--- Start Passage to read ---

SEO

Ordinary SEO Strategy vs. Extraordinary SEO Strategy

Every digital marketer and their clients know what they want from SEO: to rank for a core set of keywords and watch the leads and customers pour in. The problem is most either don’t know or aren’t willing to do the things they need to do to get there. Moreover, everyone wants to treat SEO like PPC and only target keywords they think will directly result in a new lead or sale. That’s not to say they shouldn’t be targeting those terms, but that’s only a fraction of the myriad benefits a comprehensive SEO strategy can have.

The Types of Searches

Before I dive too deep into what an effective SEO strategy looks like, let me explain the different types of searches that people use on search engines:

  • Transactional searches: A transactional search is when the searcher is specifically looking for a product or service. I often call these a client’s core keywords.
  • Informational searches: An informational search is any search where the searcher is looking for information.
  • Navigational searches: These are the searches people use to get to a website. Brand searches typically fall under this category.

Google refers to these as Do, Know, and Go searches.

Too Much Focus on Transactional Searches

Now, everyone wants to rank for the Do (transactional) searches, and for good reason: the value of a brand showing in search at the exact moment a potential prospect is looking for what they provide can’t be overstated. However, it is extremely difficult to dominate the search results for an industry’s Do terms, especially if we ignore the Know (informational) and, to a lesser extent, the Go (navigational) keywords. Let me explain.

Ranking Factors

There are countless factors that go into where a website ranks for any given search term, but I find it useful and simple to group these factors into four main groups:

Authority: How authoritative is the brand online? How big is its footprint? Do other websites link to it and/or talk about it? Do people engage with the brand and its content on social media?

Relevant Content: Is the content on the website relevant to the search? Is it more relevant than the competition’s?

Performance: Does the website load quickly? Under 4-5 seconds is the target to reach for. Is the site free of technical errors?

User Experience: When people visit the website, do they look at multiple pages and stay for a while or do they bounce back to the search results after viewing one page? Do they find what they’re looking for?

Now, 3 of the 4 factors above, while certainly not easy to get correct, have a pretty straightforward process for improving. Any digital marketer worth his or her salt can make a website’s content relevant to transactional searches and improve a website’s performance and user experience. This is what’s referred to as onsite or technical SEO. But the factor that most miss the mark on is how to increase the authority of a business’ brand online, and in many industries, authority is the most important ranking factor.

--- End Passage to read ---

*Written problem 1*. According to the SEO article, what load time should a website aim for?
*Written problem 2*. Quote the stretch of the SEO article from "Authority: How authoritative" through "than the competition’s?".
*Written problem 3*. Continue the article on SEO strategy from its last sentence.

--- Start Supplied entries ---

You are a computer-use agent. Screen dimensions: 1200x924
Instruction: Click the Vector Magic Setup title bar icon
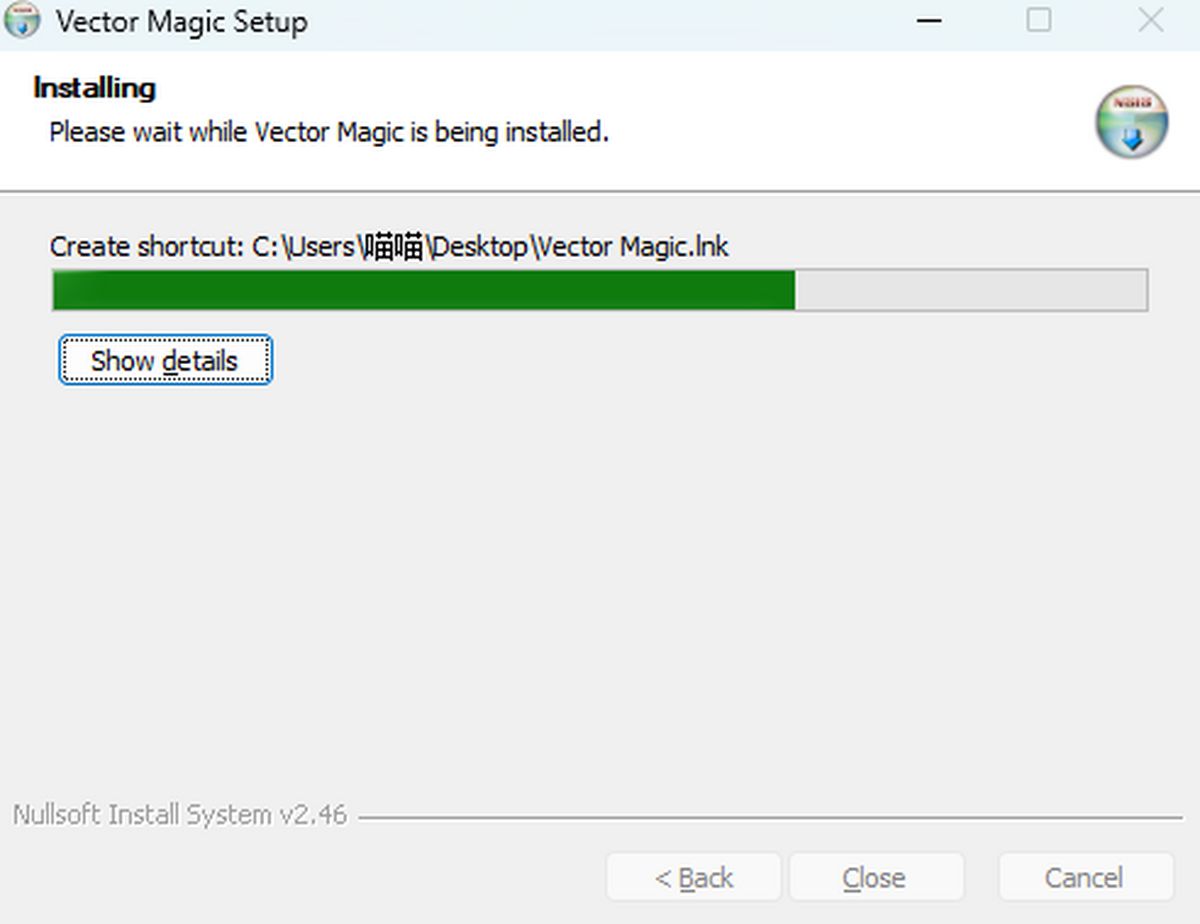click(21, 21)
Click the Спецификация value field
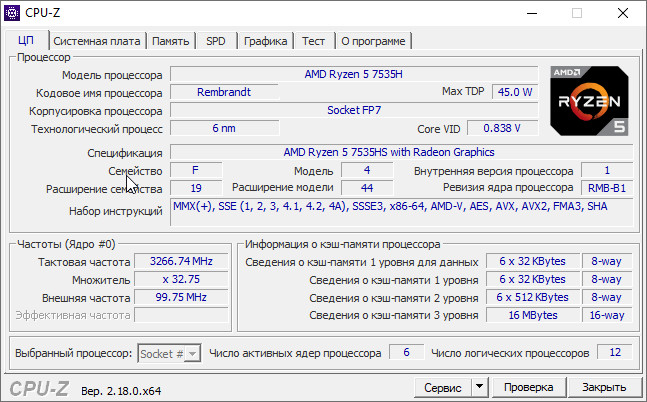This screenshot has width=647, height=402. tap(388, 152)
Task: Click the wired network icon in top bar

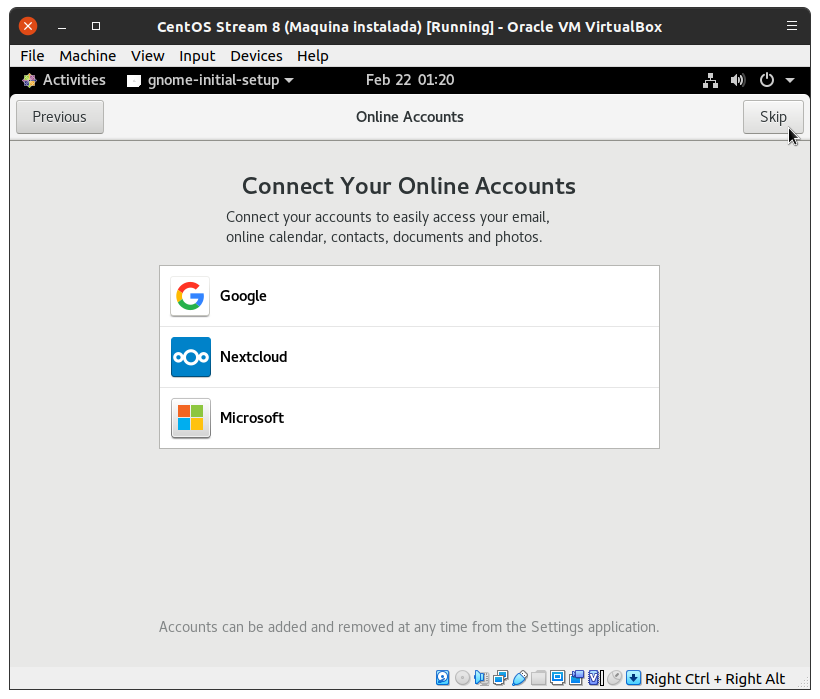Action: point(710,80)
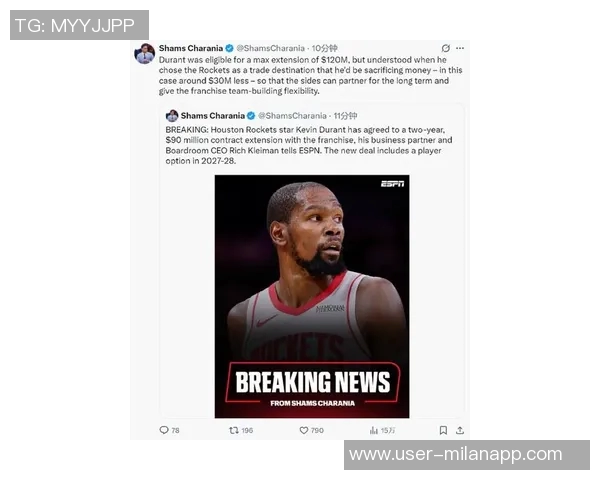Open the Shams Charania display name link

pyautogui.click(x=191, y=48)
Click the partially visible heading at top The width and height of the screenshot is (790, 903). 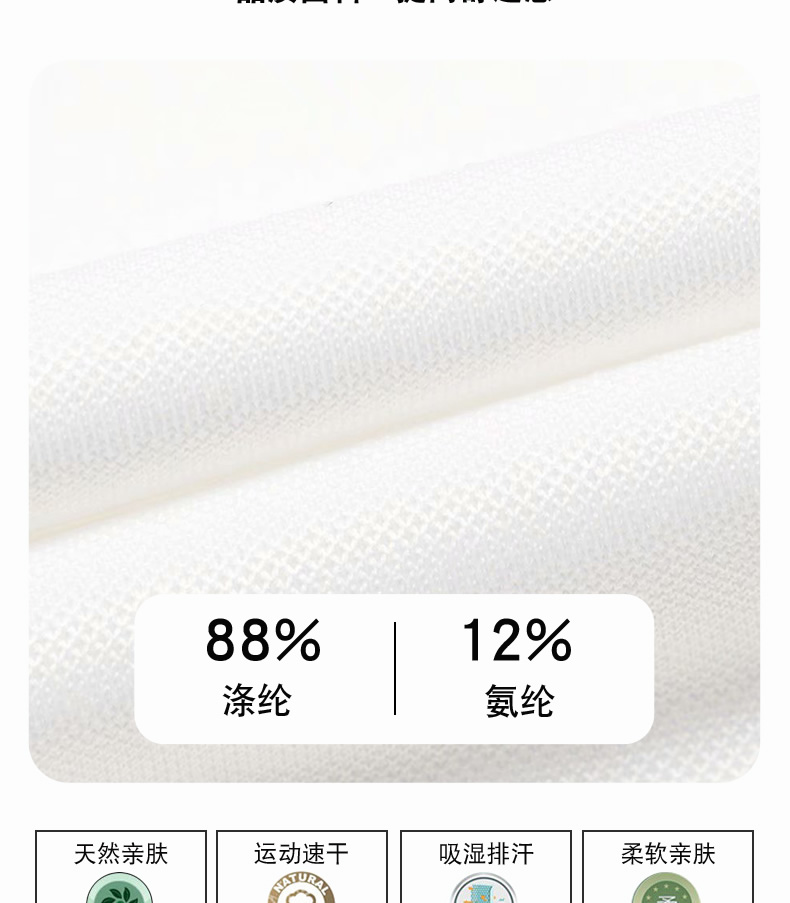[x=395, y=2]
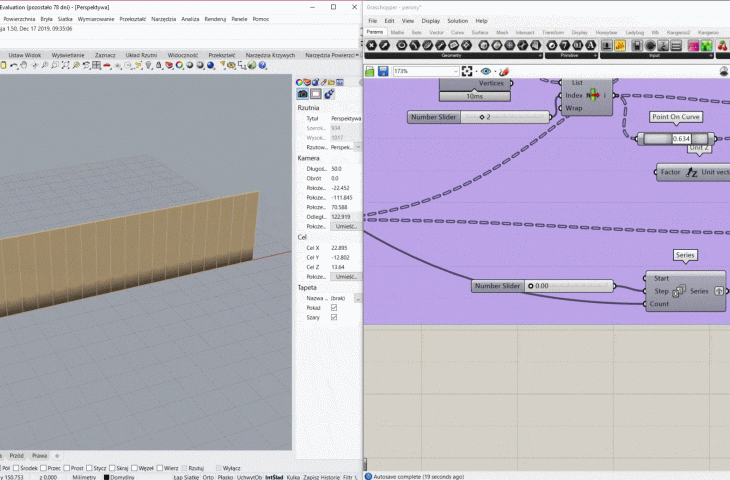Click the Umieść button under Cel
Viewport: 730px width, 480px height.
click(346, 277)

--- End Supplied entries ---

*Response 1*. Under 4-5 seconds.

*Response 2*.
Authority: How authoritative is the brand online? How big is its footprint? Do other websites link to it and/or talk about it? Do people engage with the brand and its content on social media?

Relevant Content: Is the content on the website relevant to the search? Is it more relevant than the competition’s?

*Response 3*.
How is Authority Gained

On the web, authority is gained via links from other websites, brand mentions throughout the web, and social media engagement. However, you can’t expect to get any of this solely because you have a nice website that functions well, is technically flawless, and has content that matches your core search terms. Chances are, much of your competition has an equally-stellar website.

Focus on Know Searches to Establish Authority

To create truly great SEO campaigns, you must establish authority, and the key to this is in the Know searches. By creating content that targets people looking for information within your industry, you position your business as a trustworthy source of information and get your brand more visibility in an area that most of your competition is likely ignoring. This leads to more online authority to help your website rank higher for your core search terms. More importantly, stellar content that aims to help, not sell, will attract the links, brand mentions, and social engagement that leads to you dominating the search results.

Quick note: for some reason, people often think content means blog posts. Blog posts definitely have their place and are a very popular medium for creating content. However, to be clear, helpful content that targets informational searches doesn’t have to be blog posts. Good, helpful content comes in many shapes and forms:

  • Blog posts
  • Case studies
  • Whitepapers
  • How-to videos
  • Infographics
  • Product reviews

And that’s just naming a few. The key is to discover how your audience wants to consume content and focus efforts there.

But we shouldn’t look at content only as a way of increasing authority and thus rankings. Targeting Know searches with helpful content is also a way of reaching prospects before they’re ready to buy or hire. Before people decide they need to hire a lawyer or buy a widget, they research their particular pain point.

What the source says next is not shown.